Each line, starting at the one with "Where should I" and running to the end of the data below, is to be set down again exactly, both ends included; leave pictures out.

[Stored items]
· · ·
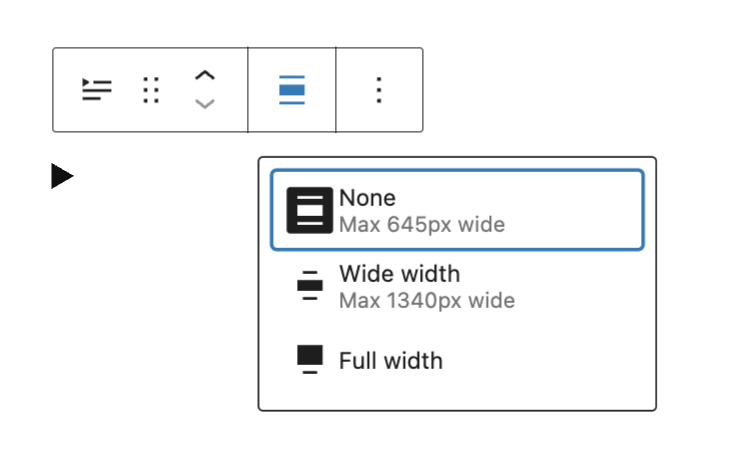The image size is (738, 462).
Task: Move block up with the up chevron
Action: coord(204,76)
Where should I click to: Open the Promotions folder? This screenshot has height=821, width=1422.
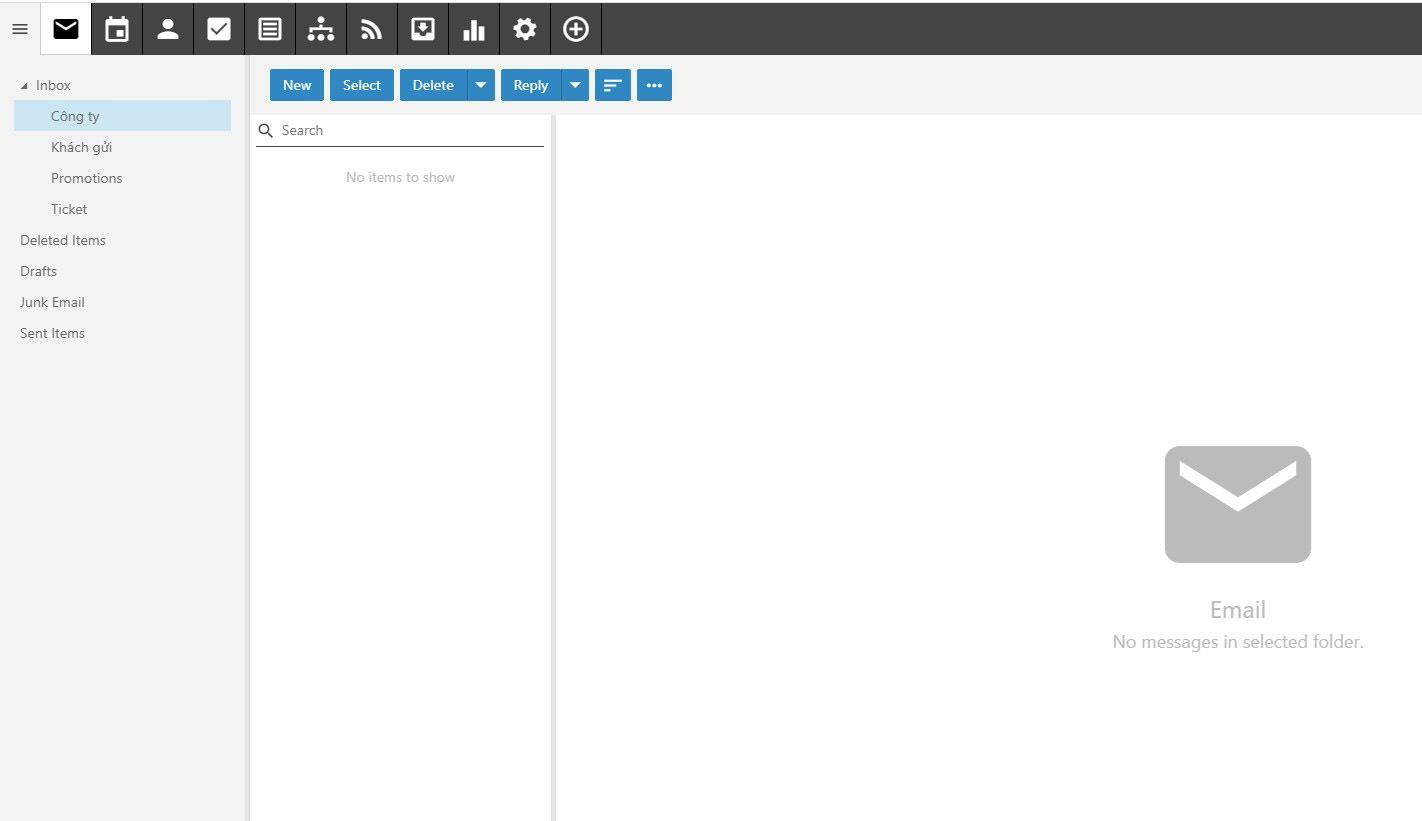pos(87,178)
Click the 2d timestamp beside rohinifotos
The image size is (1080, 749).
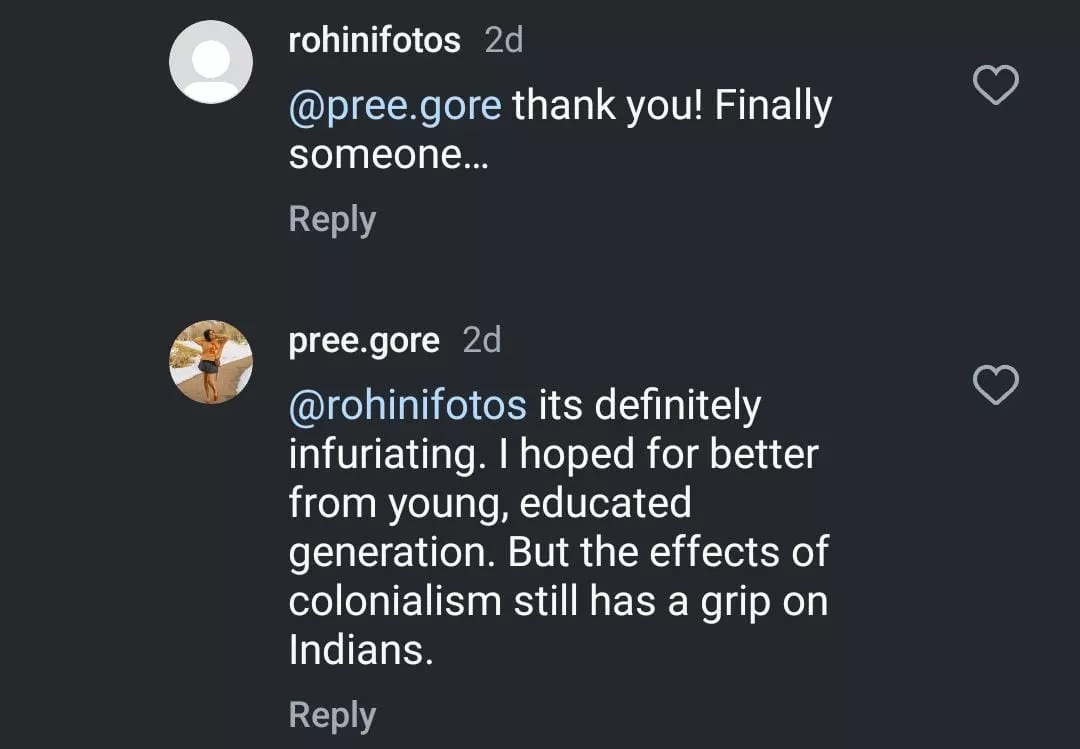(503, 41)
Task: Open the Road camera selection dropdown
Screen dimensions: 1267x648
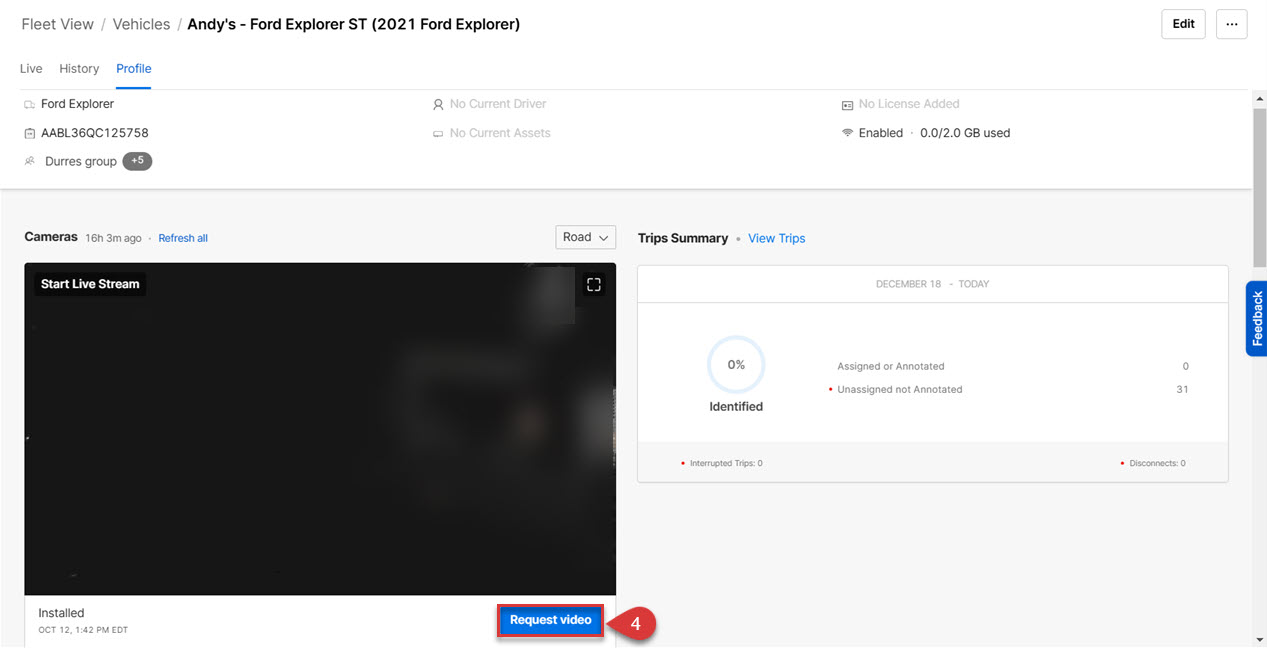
· · ·
__Result__.
Where should I click to: Open the Promotions folder? This screenshot has height=821, width=1422.
pos(87,178)
Click the 2d timestamp beside rohinifotos
The image size is (1080, 749).
(503, 41)
Task: Open the Road camera selection dropdown
Screen dimensions: 1267x648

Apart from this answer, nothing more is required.